## [Brief]
Return each line below holding the string "width".

## [Extracted entries]
# # # # # # #
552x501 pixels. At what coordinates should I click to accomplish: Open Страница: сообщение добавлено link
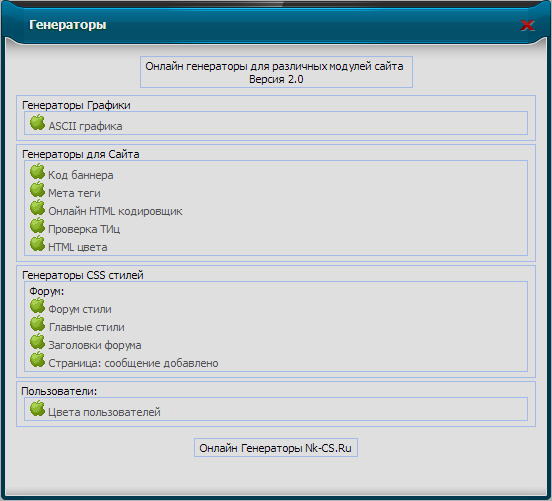pyautogui.click(x=133, y=363)
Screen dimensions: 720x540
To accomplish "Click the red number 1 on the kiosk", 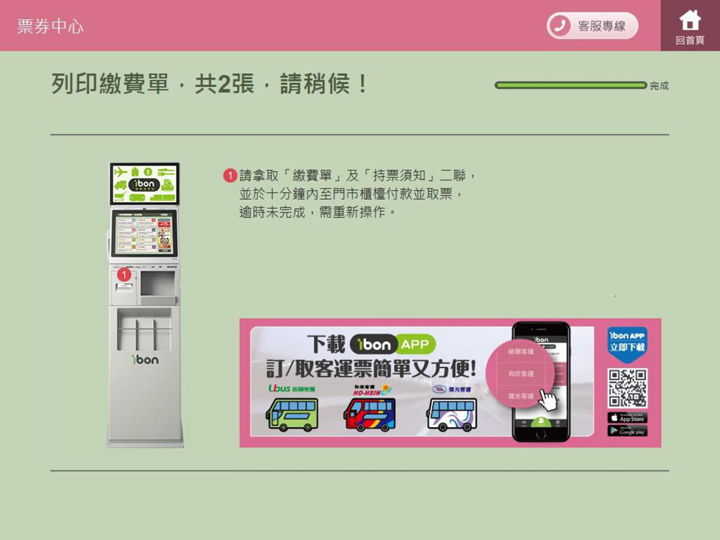I will [x=124, y=275].
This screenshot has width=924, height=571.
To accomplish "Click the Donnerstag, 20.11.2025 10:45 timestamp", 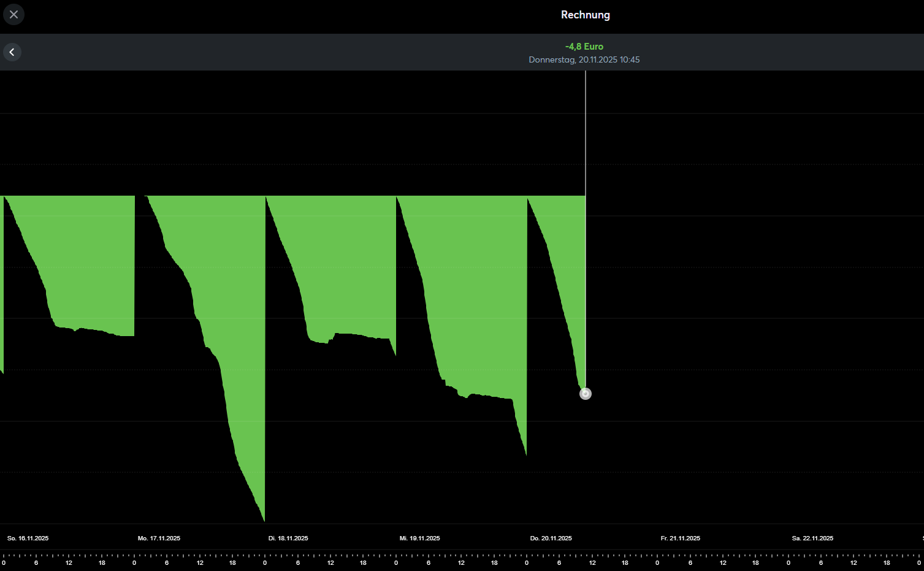I will click(584, 60).
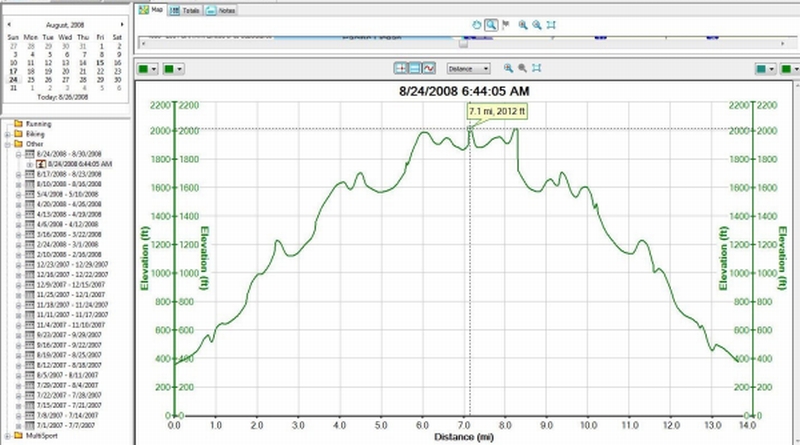Select the pan hand tool above the map

(476, 23)
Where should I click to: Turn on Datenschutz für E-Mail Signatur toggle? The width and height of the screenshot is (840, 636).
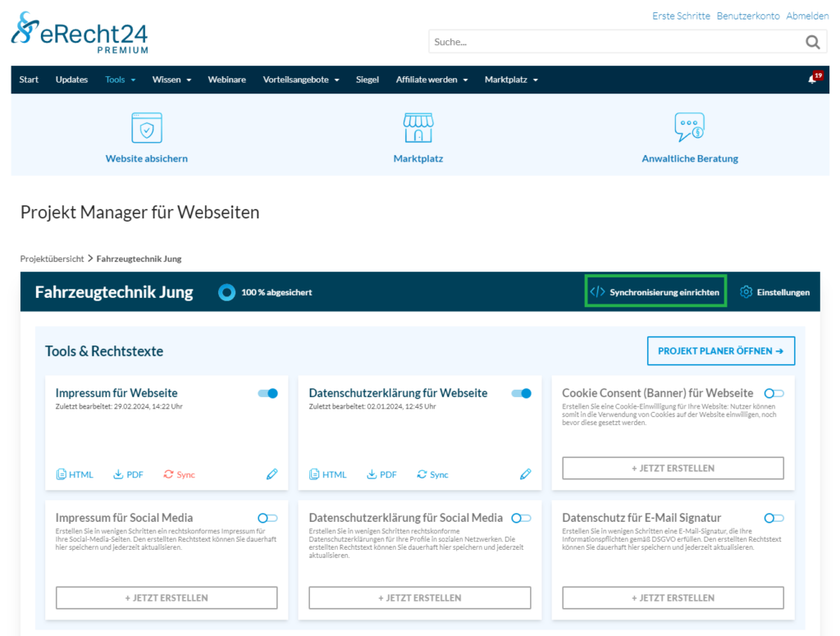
# # # # # # #
## [Task output]
This screenshot has width=924, height=571.
Where should I click to: Turn on Datenschutz für E-Mail Signatur toggle? The width and height of the screenshot is (840, 636).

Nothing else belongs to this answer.